Comment les auteurs de théâtre s'adaptent-ils lorsque le financement se fait rare? Étudiante au doctorat en lettres, Marie-Ange Croft étudie la question en analysant l’évolution de l’écriture théâtrale d’un dramaturge français… du XVIIe siècle!

Marie-Ange Croft s'intéresse à la façon dont l’homme de théâtre Edme Boursault a fait évoluer son écriture et l’ensemble de l’esthétisme théâtral à l’époque Classique (~1660 à ~1680) lorsque la monarchie a cessé le mécénat dans ce secteur. « Au début de sa carrière, à l’époque glorieuse de Molière, le roi Louis XIV finançait de façon importante les auteurs de comédies, de sorte que les gens gravitant autour de la cour s’y intéressaient. À partir de 1680, le mécénat devient rare et les auteurs ont dû adapter leur répertoire à un public plus large et plus populaire », explique Mme Croft.

Associé au théâtre comique, Edme Boursault a écrit pendant près de 40 ans plusieurs formes de comédies, allant de farces (comédies légères en un acte) au début de sa carrière, puis de grandes œuvres en plusieurs actes pour proposer à la fin de sa carrière de grandes comédies moralisantes, propres à l’ère des Lumières qui s’amorçait. À l'instar des dramaturges du temps, Boursault, qui vivait de sa plume, un fait rare à l’époque, devait se conformer aux désirs de la cour en début de carrière, mais a vite dû adapter son répertoire.

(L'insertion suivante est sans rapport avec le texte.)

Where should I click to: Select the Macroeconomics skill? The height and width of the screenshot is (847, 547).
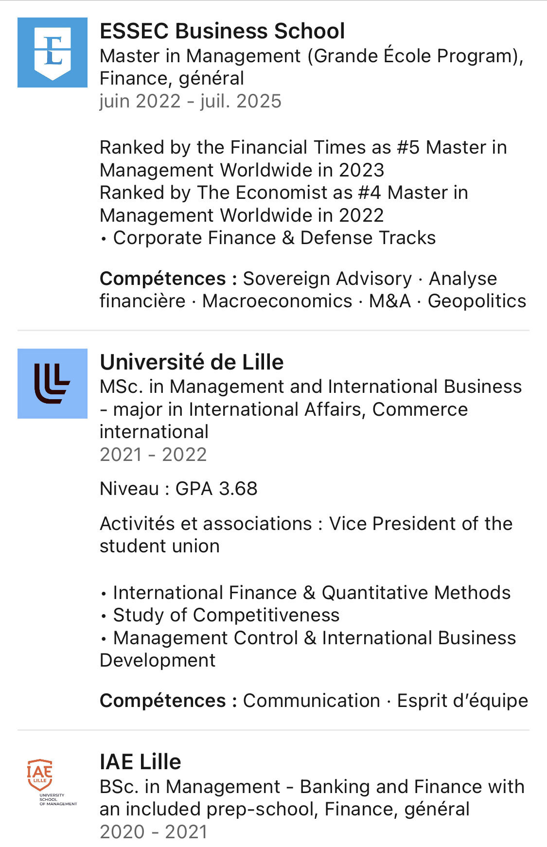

« Les auteurs comme Boursault ont notamment intégré des éléments de l’actualité de l’époque, de façon à créer une connivence avec le public. Aujourd’hui, lorsqu’on lit ses pièces, il nous manque des références, au même titre que les gags des émissions spéciales de fin d’année Bye Bye d’aujourd’hui seraient incomprises des nouvelles générations», compare la chercheuse. C’est à cette époque que le concept de choses « à la mode » émerge. « C’était le début de la consommation de masse du théâtre. Les pièces devaient constamment proposer quelque chose de nouveau, à la mode et pouvant plaire au plus grand nombre », remarque Mme Croft.

Pour bien saisir le contexte qui a fait évoluer l’écriture de Boursault, Marie-Ange Croft a notamment étudié son réseau social et l’accueil réservé aux comédies de l’auteur par le public. À partir d’archives, de documents sur la comédie française et de lettres que Boursault a publiées, elle a pu établir l’évolution de son réseau social relié au mécénat, pour ensuite étudier la transformation des pièces en elles-mêmes. « Les changements liés à la production théâtrale ont eu un impact sur l’évolution de la comédie, depuis le choix des thématiques, jusqu’à la structure et aux personnages qu’on y retrouve», souligne-t-elle.

La thèse de doctorat de Marie-Ange Croft est réalisée en cotutelle avec l’Université Paris X – Nanterre, où elle a effectué deux séjours de recherche et eu accès à des documents qu’elle n’aurait pu consulter autrement. La professeure Roxanne Roy, spécialiste d’histoire littéraire XVIIe siècle dirige l’étudiante alors que le professeur Christian Biet (Paris X), spécialiste du théâtre après la période de Molière agit en tant que co-directeur.